Competing roles of cytochrome p450 1A1/1B1 and aldo-keto reductase 1A1 in the metabolic activation of (±)-7,8-dihydroxy-7,8-dihydro-benzo[a]pyrene in human bronchoalveolar cell extracts

(+/-)-7,8-Dihydroxy-7,8-dihydrobenzo[alpha]pyrene (BP-7,8-diol), a proximate carcinogen derived from benzo [a] pyrene (BP) requires further metabolic activation to exert its carcinogenic effects Two principal pathways have been implicated, and these involve either the formation of (+/-)-trans-7,8-dihydroxy-9alpha, 10alpha-L-epoxy-7,8,9,10-tetrahydrobenzo [alpha] pyrene (anti-BPDE) catalyzed by P450 1A1/P450 1B1 (NADPH-dependent monoxygenases) or the formation of benzo[alpha]pyrene-7,8-dione (BP-7,8-dione) catalyzed by human aldo-keto reductases AKR1A1 and AKR1C1-AKR1C4 [NAD(P)(H)-dependent oxidoreductases]. The relative contributions of the two pathways to PAH activation are unknown. In this study, BP-7,8-diol metabolism was studied in human bronchoalveolar H358 cell extracts. Parental H358 cells do not constitutively express P450 1A1/P450 1B1 or AKRs but were manipulated by induction with 2,3,7,8-tetrachloro-dibenzo-p-dioxin (TCDD) to express P450 1A1/P450 1B1 or by stable transfection to express AKR1A1 (aldehyde reductase).
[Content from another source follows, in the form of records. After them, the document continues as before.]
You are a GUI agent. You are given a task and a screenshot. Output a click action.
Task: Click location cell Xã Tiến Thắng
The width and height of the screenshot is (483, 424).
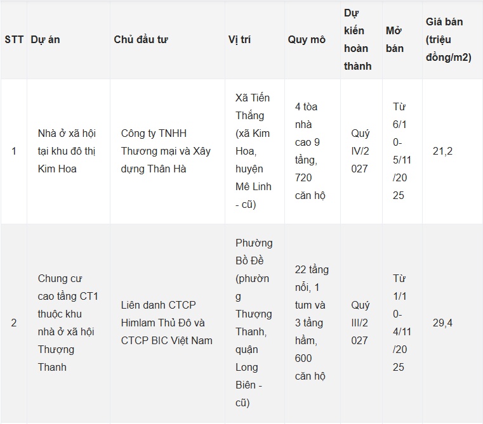pos(253,151)

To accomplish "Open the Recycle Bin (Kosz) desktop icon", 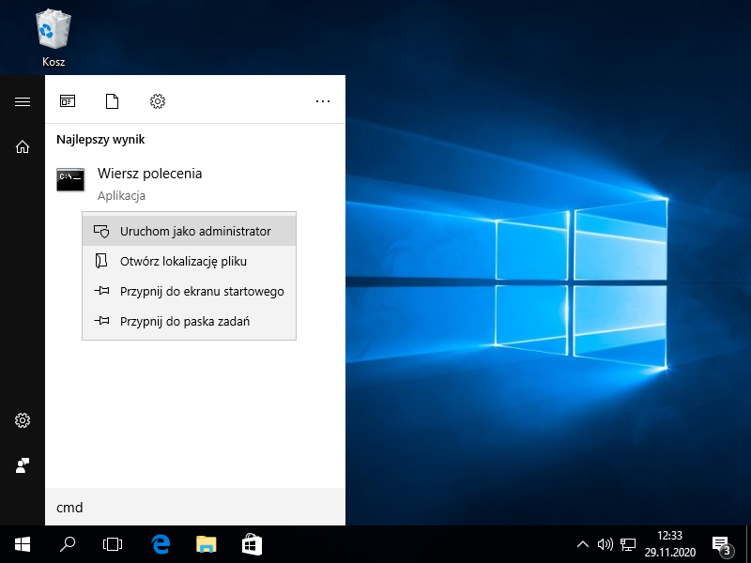I will pyautogui.click(x=53, y=38).
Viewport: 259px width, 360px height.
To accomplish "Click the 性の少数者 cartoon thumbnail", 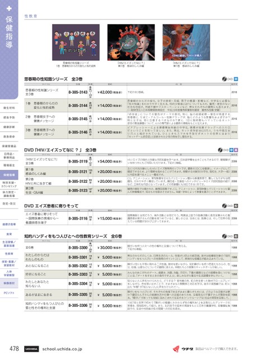I will 76,42.
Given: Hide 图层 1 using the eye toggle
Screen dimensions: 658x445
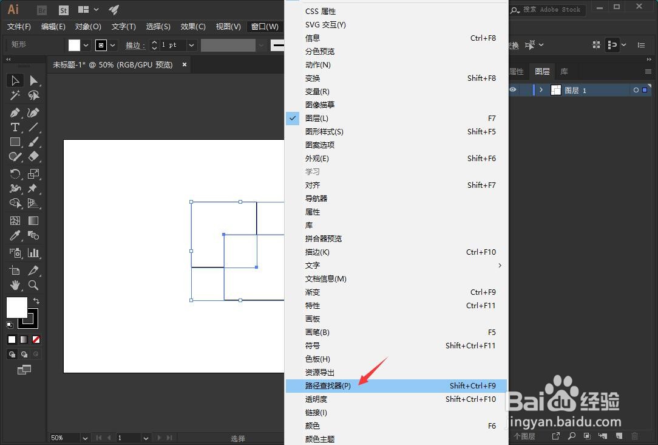Looking at the screenshot, I should point(512,89).

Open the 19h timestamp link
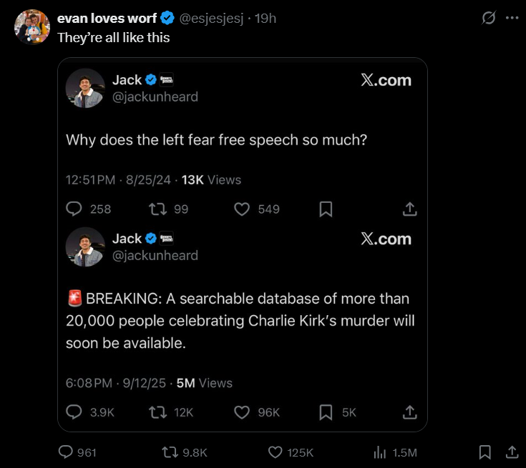click(265, 19)
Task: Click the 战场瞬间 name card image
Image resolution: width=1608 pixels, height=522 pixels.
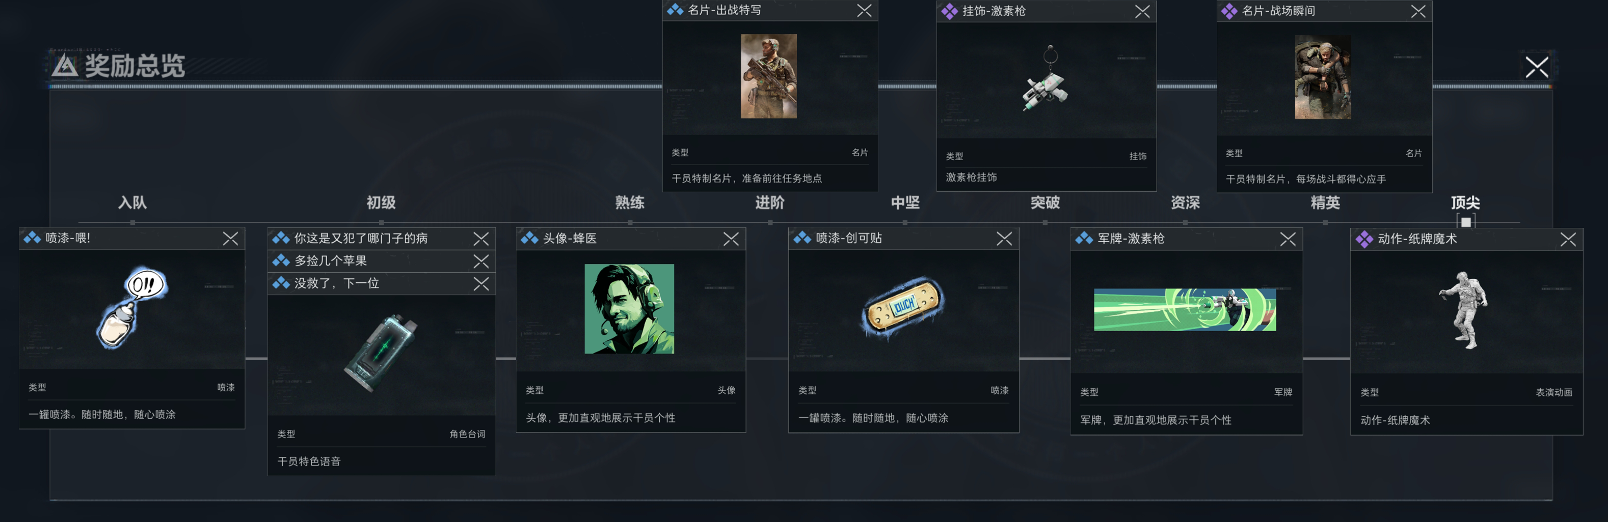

TCDD induction of AKR1A1 transfectants provided a cell line that expressed both pathways. Extracts derived from parental H358 cells plus TCDD (P450 induction) produced electrophilic anti-BPDE, which hydrolyzed to benzo[alpha]pyrene tetrahy-drotetrols (BP-tetrols), extracts derived from AKR1A1-transfected cells (AKR1A1 expression) produced reactive and redox-active BP-7,8-dione, which was trapped in situ as its mono(thioether) conjugate, and extracts derived from AKR1A1 transfectants plus TCDD (coexpression of P450 1A1/P450 1B1 and AKR1A1) produced both anti-BPDE and BP-7,8-dione. The competing activation of BP-7,8-diol by P450 1A1/P450 1B1 and AKR1A1 was studied with varied NADPH:NAD(+) ratios. The system with a relatively higher concentration of NADPH favored formation of anti-BPDE via P450 1A1/P450 1B1, while the system with the higher concentration of NAD(+) favored formation of BP-7,8-dione via AKR1A1 Under conditions that mimic the cellular redox state, 10muM NADPH and 1 mM NAD(+), equal amounts of BP-tetrols and BP-7,8-dione were formed. This suggests that P450 1A1/P450 1131 and AKR1A1 play competing roles in the metabolic activation of BP-7,8-diol and that the dominant pathway of BP-7,8-diol activation depends on the redox state of the cells. These model systems provide a cellular context in which the dominant DNA adducts/lesions formed by either pathway may be compared.